El general secretario de la Defensa Nacional, Luis Cresencio Sandoval, engalonado como pa´ir de guerra, soltó una arenga en la ceremonia en honor de los Niños Héroes. De su mensaje podría ser provechoso resaltar lo siguiente, e incluirlo como nota al pie de las legislaciones castrenses que están germinando -fertilizadas desde Palacio Nacional- en el Congreso: “quienes integramos las instituciones tenemos el compromiso de velar por la unión nacional y debemos discernir de aquellos que, con comentarios tendenciosos generados por sus intereses y ambiciones personales, antes que los intereses nacionales, pretenden apartar a las Fuerzas Armadas de la confianza y respeto que deposita la ciudadanía.” Es decir: el compromiso (que vaya cualquiera a entender qué es el “compromiso” para un militar) antes que lo que impone la ley; la “unión nacional”, qué significa para él, a la vuelta de lo que dispone la Constitución, y quién determina cuáles comentarios la encementan y cuáles la cuartean. Y de la libertad de expresión y de pensamiento, el soldado con sus medallas de parapeto afirma que deben ser ajenas a intereses y ambiciones personales ¿por qué? ¿Él tiene el don de reconocerlos? ¿En cuál código se establece? Tal vez en el que el divisionario inscribió su credo personal que, digámoslo de una vez, es el único que ha de parecerle útil a los intereses nacionales.

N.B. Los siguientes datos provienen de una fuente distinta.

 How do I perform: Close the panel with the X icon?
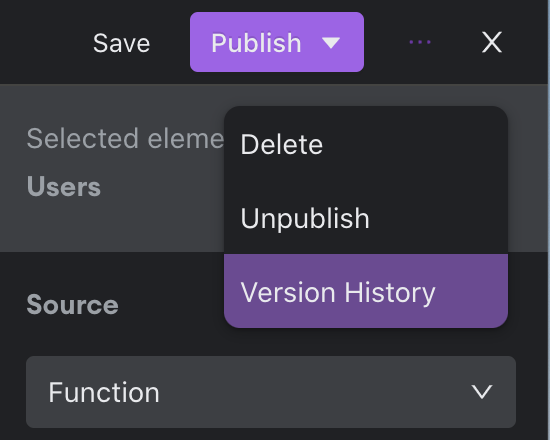[492, 42]
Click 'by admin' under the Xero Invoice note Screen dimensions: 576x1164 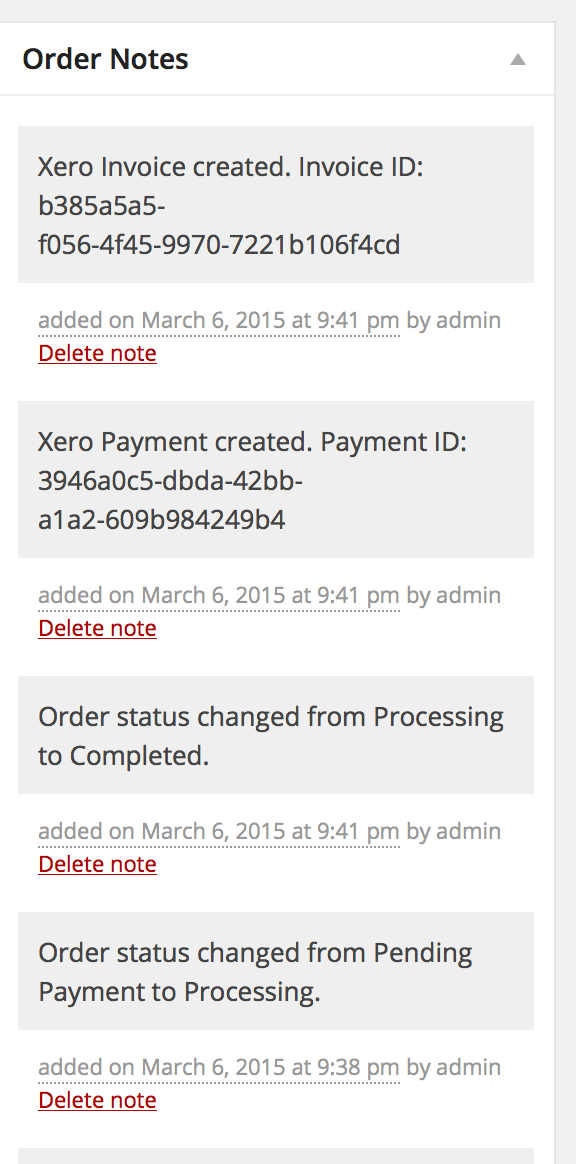(454, 321)
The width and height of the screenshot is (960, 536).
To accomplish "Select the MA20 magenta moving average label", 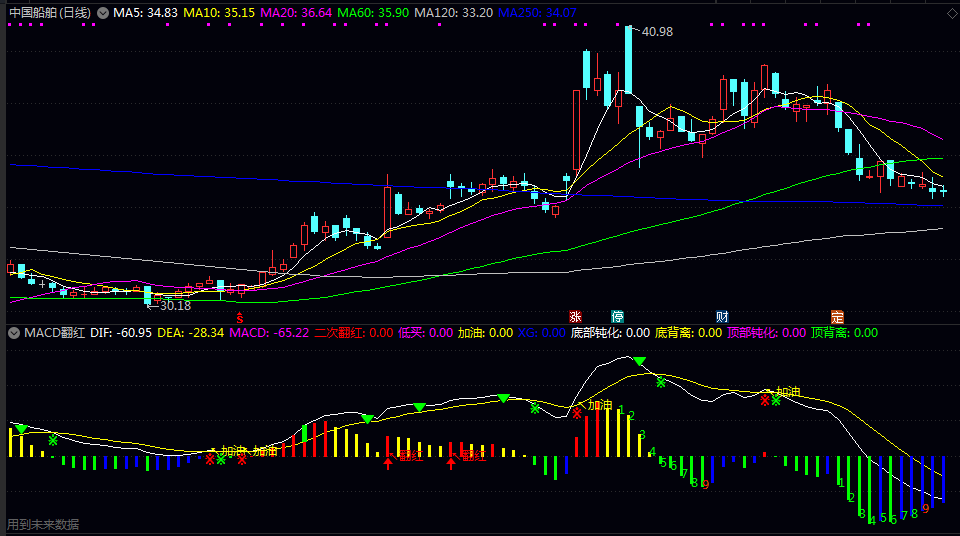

Otra vez, artículo 129: “En tiempo de paz, ninguna autoridad militar puede ejercer más funciones que las que tengan exacta conexión con la disciplina militar.” Puede que el general sepa algo que nosotros no y por eso se envolvió en la zalea política, o tal vez sólo supone que no echaremos mano de la memoria colectiva: los tiempos de paz están reservados para algunos estratos socioeconómicos, en regiones determinadas; los tiempos de las leyes marciales de facto son constantes para las clases vulnerables, especialmente en zonas ya identificadas por la historia. Chiapas, Guerrero, Oaxaca y tantos sitios rurales en el resto de la atribulada República ¿gozan de una seguridad pública mayor, de paz? Habrá que comentarle al general que, si quiere, eso sí lo podemos discernir colectivamente.